> READING TEXT
::::::

Judge delivers damning verdict as he sentences doctor to six years in jail

Cahal Milmo
Tuesday 17 November 2009 01:00 GMT
(PA handout)

A hospital consultant who tried to poison his pregnant lover with drugs to induce an abortion was described as "a liar, a cheat and a predator" yesterday as he was jailed for six years.

Edward Erin, 44, who had 20 years' experience as a respiratory specialist, spiked drinks he gave to Bella Prowse, a medical secretary at the central London hospital where he worked, after she became pregnant during a brief affair in December 2007 and refused his pleas to have a termination.

Ms Prowse, 33, alerted police after she noticed a cup of coffee and a bottle of fruit juice given to her by the doctor, from Kensington, west London, had been tampered with. Tests subsequently showed that a residue at the bottom of the drinks was a ground-up drug capable of inducing an abortion.

Erin, a father-of-two whose wife Lowri has vowed to stand by him, was found guilty last month at the Old Bailey of two charges of attempting to administer a poison.

Judge Richard Hone, sentencing Erin, told the doctor he was a serial philanderer who had had three affairs, using his wealth, five-star hotels and taste in expensive tailored clothing to "dazzle" the women he had decided to pursue.

::::::

> DATA EXTRACT
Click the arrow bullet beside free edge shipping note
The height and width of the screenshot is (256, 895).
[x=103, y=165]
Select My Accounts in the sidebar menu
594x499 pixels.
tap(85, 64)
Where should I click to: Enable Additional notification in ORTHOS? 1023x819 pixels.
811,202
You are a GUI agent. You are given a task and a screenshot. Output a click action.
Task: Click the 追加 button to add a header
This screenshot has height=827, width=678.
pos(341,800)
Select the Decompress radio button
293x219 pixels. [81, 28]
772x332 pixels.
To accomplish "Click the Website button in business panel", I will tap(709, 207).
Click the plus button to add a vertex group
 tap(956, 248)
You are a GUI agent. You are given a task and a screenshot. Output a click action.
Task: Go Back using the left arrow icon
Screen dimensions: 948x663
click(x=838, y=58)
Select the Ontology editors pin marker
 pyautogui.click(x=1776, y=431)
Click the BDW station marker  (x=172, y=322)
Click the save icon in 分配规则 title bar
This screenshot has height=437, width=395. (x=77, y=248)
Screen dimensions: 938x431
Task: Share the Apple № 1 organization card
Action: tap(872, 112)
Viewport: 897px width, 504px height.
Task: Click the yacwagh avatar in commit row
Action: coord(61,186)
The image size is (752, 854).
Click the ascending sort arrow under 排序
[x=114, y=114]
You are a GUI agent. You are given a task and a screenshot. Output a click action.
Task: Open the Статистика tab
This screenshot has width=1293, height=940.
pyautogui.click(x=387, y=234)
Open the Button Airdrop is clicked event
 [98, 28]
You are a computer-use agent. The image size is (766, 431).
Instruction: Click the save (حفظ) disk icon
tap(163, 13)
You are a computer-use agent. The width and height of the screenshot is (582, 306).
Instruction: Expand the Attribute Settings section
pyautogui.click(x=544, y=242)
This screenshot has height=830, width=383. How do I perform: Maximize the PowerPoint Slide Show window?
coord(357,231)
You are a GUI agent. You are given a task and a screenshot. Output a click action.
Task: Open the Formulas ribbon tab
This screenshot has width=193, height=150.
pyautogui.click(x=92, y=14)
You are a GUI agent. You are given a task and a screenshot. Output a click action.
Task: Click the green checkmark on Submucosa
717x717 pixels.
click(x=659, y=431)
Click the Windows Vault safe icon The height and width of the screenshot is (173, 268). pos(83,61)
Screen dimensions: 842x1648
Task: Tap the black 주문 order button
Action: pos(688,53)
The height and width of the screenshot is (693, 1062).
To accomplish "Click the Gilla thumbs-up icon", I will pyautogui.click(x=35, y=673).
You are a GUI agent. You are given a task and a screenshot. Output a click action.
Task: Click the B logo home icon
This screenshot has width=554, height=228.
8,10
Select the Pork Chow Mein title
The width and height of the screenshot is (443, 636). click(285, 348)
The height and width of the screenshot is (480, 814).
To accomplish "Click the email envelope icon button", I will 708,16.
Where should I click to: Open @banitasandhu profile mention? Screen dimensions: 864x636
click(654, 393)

::::::

> APPLY WHAT YOU READ
1. According to the article on the doctor's sentencing, how many years' experience did Edward Erin have as a respiratory specialist?
2. Transcribe the article on the doctor's sentencing from "A hospital consultant" to "have a termination.".

> SOLVED PROBLEMS
1. 20 years.

2.
A hospital consultant who tried to poison his pregnant lover with drugs to induce an abortion was described as "a liar, a cheat and a predator" yesterday as he was jailed for six years.

Edward Erin, 44, who had 20 years' experience as a respiratory specialist, spiked drinks he gave to Bella Prowse, a medical secretary at the central London hospital where he worked, after she became pregnant during a brief affair in December 2007 and refused his pleas to have a termination.